El brote de hantavirus originado en el crucero MV Hondius ha escalado a una alerta sanitaria internacional, afectando ya a pasajeros y con...
El brote de hantavirus originado en el crucero MV Hondius ha escalado a una alerta sanitaria internacional, afectando ya a pasajeros y contactos en siete naciones tras la repatriación de los viajeros. El buque de expedición, operado por una compañía neerlandesa, zarpó el 1 de abril de 2026 desde Ushuaia, Argentina, para una travesía por el Atlántico Sur. Lo que comenzó como un viaje de lujo y observación científica se convirtió en una crisis cuando varios pasajeros desarrollaron síntomas graves de la enfermedad.
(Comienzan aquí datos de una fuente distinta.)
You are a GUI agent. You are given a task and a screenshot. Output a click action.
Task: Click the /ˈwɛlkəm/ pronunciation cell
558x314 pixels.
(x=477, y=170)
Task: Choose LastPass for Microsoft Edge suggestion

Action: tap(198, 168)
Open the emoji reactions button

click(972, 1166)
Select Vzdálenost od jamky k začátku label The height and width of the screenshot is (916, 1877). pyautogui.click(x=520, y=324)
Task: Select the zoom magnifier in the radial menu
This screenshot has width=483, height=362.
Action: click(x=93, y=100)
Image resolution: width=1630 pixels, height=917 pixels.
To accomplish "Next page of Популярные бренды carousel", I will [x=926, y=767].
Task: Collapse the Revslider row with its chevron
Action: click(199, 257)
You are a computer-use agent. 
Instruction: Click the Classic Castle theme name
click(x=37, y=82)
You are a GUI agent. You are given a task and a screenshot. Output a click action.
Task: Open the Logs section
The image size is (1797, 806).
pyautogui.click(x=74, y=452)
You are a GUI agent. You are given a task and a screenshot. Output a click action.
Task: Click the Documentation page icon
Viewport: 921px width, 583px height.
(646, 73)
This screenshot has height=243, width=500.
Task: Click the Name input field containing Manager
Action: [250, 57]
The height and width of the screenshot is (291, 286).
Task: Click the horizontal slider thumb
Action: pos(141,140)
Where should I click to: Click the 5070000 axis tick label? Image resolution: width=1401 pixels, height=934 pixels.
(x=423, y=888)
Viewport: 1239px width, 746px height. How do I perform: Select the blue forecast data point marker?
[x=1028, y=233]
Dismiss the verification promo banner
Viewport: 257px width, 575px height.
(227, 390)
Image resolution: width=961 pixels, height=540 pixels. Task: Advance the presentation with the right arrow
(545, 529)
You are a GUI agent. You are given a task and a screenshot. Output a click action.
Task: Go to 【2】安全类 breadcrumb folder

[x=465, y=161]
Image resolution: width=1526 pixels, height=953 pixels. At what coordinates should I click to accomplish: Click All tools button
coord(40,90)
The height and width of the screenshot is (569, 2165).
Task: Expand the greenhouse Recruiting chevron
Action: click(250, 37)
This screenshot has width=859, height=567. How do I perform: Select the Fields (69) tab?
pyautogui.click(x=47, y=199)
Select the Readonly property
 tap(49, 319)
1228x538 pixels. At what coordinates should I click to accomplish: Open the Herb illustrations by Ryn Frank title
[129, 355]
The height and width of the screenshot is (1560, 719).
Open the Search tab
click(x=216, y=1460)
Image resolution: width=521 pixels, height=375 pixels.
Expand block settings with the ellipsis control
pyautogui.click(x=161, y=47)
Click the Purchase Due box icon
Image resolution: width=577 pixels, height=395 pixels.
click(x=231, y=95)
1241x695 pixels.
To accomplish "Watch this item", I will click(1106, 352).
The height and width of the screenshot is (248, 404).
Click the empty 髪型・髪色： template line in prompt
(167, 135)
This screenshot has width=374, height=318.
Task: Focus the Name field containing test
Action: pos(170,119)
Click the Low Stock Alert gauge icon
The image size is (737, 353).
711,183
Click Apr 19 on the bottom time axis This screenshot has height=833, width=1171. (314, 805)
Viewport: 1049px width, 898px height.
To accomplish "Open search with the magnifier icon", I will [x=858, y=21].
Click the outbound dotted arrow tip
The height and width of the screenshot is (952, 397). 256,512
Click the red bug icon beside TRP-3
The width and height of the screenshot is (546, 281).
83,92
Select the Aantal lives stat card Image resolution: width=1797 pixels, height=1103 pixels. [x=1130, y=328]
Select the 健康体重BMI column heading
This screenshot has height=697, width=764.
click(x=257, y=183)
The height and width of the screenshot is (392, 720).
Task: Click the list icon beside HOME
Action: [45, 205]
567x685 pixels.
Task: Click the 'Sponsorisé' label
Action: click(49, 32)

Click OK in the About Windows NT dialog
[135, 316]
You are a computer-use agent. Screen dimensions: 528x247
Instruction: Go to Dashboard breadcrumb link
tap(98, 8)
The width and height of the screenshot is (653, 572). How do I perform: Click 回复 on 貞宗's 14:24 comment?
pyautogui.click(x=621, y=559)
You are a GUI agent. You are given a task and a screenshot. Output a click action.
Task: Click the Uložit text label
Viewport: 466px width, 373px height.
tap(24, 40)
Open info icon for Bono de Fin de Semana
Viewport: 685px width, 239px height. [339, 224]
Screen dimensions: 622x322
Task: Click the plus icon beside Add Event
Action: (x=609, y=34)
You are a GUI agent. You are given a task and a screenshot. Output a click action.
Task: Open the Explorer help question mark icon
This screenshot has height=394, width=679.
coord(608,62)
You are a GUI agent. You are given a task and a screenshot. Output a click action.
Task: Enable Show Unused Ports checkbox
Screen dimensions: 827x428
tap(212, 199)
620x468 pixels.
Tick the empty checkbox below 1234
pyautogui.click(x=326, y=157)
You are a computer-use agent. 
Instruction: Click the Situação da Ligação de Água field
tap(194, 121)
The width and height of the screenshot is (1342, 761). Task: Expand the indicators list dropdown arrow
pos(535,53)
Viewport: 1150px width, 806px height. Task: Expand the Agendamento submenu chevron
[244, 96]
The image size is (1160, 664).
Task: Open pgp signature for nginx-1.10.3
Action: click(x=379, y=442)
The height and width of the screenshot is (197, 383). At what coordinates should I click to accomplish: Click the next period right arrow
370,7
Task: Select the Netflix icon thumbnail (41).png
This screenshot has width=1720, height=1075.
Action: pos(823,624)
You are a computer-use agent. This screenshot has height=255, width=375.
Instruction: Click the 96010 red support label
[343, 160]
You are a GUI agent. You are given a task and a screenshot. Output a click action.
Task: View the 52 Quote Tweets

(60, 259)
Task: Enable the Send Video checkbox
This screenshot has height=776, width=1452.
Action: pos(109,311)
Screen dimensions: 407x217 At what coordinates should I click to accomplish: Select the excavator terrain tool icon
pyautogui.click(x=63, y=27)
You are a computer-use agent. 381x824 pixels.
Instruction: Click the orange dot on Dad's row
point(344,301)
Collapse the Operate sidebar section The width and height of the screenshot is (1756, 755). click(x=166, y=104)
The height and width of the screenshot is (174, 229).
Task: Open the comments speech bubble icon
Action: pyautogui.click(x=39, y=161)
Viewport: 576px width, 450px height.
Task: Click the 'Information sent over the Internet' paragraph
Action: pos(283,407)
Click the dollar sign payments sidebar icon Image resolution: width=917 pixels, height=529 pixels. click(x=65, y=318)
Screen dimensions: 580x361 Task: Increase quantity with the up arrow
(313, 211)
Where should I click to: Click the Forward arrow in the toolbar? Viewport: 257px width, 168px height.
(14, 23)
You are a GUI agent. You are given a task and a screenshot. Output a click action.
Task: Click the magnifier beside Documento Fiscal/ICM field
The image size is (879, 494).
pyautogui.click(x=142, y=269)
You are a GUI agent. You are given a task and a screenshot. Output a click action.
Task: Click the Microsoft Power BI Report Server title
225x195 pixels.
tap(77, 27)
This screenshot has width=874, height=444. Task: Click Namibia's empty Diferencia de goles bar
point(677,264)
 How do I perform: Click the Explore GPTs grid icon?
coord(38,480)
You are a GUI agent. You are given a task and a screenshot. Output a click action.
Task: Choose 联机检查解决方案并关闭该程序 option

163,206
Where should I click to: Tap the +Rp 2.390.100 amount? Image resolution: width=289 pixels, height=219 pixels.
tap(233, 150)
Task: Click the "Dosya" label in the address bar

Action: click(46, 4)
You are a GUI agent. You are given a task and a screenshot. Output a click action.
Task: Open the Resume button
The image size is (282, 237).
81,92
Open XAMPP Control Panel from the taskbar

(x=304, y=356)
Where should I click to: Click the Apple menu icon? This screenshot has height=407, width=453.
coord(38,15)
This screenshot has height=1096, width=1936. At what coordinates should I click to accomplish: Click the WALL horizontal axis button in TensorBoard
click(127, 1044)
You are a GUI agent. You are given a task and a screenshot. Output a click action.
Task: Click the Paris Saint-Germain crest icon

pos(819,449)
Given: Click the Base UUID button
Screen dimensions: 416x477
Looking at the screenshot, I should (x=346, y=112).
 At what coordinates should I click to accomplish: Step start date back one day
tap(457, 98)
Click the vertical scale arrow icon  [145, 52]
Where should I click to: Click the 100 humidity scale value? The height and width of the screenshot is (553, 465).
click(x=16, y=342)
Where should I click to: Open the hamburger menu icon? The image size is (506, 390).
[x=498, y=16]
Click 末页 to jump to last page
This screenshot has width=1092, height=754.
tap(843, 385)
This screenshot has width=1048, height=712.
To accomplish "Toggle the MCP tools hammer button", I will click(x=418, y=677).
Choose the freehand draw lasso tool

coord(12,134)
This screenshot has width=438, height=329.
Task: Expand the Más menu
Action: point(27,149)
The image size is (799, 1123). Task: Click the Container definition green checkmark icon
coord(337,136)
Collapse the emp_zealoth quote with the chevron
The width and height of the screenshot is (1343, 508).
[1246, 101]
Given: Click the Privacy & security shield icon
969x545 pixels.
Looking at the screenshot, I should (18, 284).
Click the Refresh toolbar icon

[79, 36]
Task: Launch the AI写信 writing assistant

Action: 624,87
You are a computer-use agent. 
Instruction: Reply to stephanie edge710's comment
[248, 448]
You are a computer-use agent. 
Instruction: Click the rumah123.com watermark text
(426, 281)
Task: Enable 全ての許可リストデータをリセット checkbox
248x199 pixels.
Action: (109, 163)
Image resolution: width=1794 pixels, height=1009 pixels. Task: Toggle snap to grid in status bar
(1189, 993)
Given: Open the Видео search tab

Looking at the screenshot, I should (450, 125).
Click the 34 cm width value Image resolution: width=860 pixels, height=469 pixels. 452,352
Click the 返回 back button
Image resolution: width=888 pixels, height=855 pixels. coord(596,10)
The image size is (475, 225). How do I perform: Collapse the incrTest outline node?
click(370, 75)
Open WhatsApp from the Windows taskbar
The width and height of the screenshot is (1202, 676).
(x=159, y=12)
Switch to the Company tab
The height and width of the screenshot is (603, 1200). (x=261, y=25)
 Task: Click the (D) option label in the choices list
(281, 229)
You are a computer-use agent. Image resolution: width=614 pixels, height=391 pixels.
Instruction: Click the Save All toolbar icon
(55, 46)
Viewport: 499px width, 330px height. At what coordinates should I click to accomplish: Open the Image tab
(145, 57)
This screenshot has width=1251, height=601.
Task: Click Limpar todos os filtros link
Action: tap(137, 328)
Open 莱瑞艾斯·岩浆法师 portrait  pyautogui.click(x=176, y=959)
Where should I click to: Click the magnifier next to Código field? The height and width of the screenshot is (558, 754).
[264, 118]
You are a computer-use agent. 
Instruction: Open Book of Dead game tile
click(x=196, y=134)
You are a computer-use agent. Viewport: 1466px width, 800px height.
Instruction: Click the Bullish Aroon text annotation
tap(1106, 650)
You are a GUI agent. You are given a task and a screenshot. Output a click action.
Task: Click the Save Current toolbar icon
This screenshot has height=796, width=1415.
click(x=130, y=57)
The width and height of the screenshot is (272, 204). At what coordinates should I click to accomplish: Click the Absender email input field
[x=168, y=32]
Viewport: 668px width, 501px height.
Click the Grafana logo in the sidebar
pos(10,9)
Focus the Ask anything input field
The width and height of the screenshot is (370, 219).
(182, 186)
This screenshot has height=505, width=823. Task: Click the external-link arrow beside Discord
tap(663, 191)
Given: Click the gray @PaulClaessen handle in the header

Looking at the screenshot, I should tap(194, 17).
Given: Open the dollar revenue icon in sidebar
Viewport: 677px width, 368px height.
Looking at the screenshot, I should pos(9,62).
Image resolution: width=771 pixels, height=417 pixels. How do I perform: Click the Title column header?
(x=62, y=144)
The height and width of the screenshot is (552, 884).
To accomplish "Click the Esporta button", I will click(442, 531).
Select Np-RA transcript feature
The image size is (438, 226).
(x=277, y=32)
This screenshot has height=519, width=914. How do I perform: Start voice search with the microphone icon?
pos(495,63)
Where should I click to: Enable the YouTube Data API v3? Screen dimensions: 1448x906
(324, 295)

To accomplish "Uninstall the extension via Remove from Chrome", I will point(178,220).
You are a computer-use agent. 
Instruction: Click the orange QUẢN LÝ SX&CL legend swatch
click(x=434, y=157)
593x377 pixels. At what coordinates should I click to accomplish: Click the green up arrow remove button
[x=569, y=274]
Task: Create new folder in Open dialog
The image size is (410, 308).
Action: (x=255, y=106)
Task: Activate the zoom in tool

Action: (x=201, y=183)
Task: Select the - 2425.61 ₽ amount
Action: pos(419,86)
Las autoridades sanitarias confirmaron que una mujer francesa y un hombre estadounidense presentaron síntomas durante el vuelo de repatriación, elevando la preocupación por la posible transmisión a bordo. El virus involucrado es la cepa Andes, una variante poco común de hantavirus capaz de transmitirse, en casos excepcionales, de persona a persona mediante contacto prolongado y estrecho, a diferencia de la mayoría de las cepas que se contagian exclusivamente por exposición a roedores infectados.
Países Bajos ha sido uno de los más afectados: dos ornitólogos fallecieron y un médico se encuentra aislado en condición estable. Se sospecha que la pareja de ornitólogos neerlandeses, Leo Schilperoord y su esposa Mirjam, podrían ser los pacientes cero. La hipótesis principal apunta a que contrajeron el virus durante una excursión de observación de aves en un vertedero de Ushuaia, donde estuvieron expuestos a roedores portadores, antes incluso de embarcar.
Reino Unido reporta dos casos confirmados y uno probable. Alemania lamenta una víctima fatal. Suiza también ha registrado positivos, mientras que Francia mantiene en aislamiento a 22 contactos estrechos. Estados Unidos confirmó un caso positivo y otro con síntomas leves entre los repatriados. España detectó un positivo entre los pasajeros que permanecen en cuarentena tras el desembarco en Tenerife.
Hasta el momento, se han registrado alrededor de nueve casos confirmados y varios sospechosos, con tres fallecimientos confirmados. Los síntomas iniciales incluyen fiebre, dolores musculares, escalofríos, cefaleas, náuseas y, en fases avanzadas, complicaciones pulmonares graves que pueden llevar al síndrome pulmonar por hantavirus, con una alta tasa de mortalidad si no se trata a tiempo.
El MV Hondius atracó en las Islas Canarias tras ser denegado el desembarco en otros puertos. Los pasajeros fueron evacuados bajo estrictos protocolos de la OMS y repatriados en vuelos especiales, con seguimiento médico riguroso. Las autoridades enfatizan que el riesgo de transmisión comunitaria es bajo, ya que el virus no se propaga fácilmente como un resfriado o el COVID-19, pero insisten en la importancia de la cuarentena y el monitoreo durante el período de incubación, que puede extenderse hasta seis u ocho semanas.
Este incidente ha puesto en el foco la vulnerabilidad de los cruceros de expedición en zonas remotas y ha reactivado debates sobre protocolos de bioseguridad en viajes internacionales. Expertos de la OMS coordinan la respuesta global, realizando pruebas y trazabilidad de contactos. Mientras las investigaciones continúan para determinar con exactitud la cadena de transmisión, las familias de las víctimas y los pasajeros afectados exigen claridad y apoyo.
Aunque se trata de un brote contenido hasta ahora, sirve como recordatorio de cómo enfermedades zoonóticas pueden cruzar fronteras rápidamente en un mundo globalizado. Las autoridades sanitarias de los países involucrados mantienen vigilancia activa y recomiendan a cualquier persona que haya estado en contacto con los pasajeros consultar inmediatamente si presenta síntomas compatibles.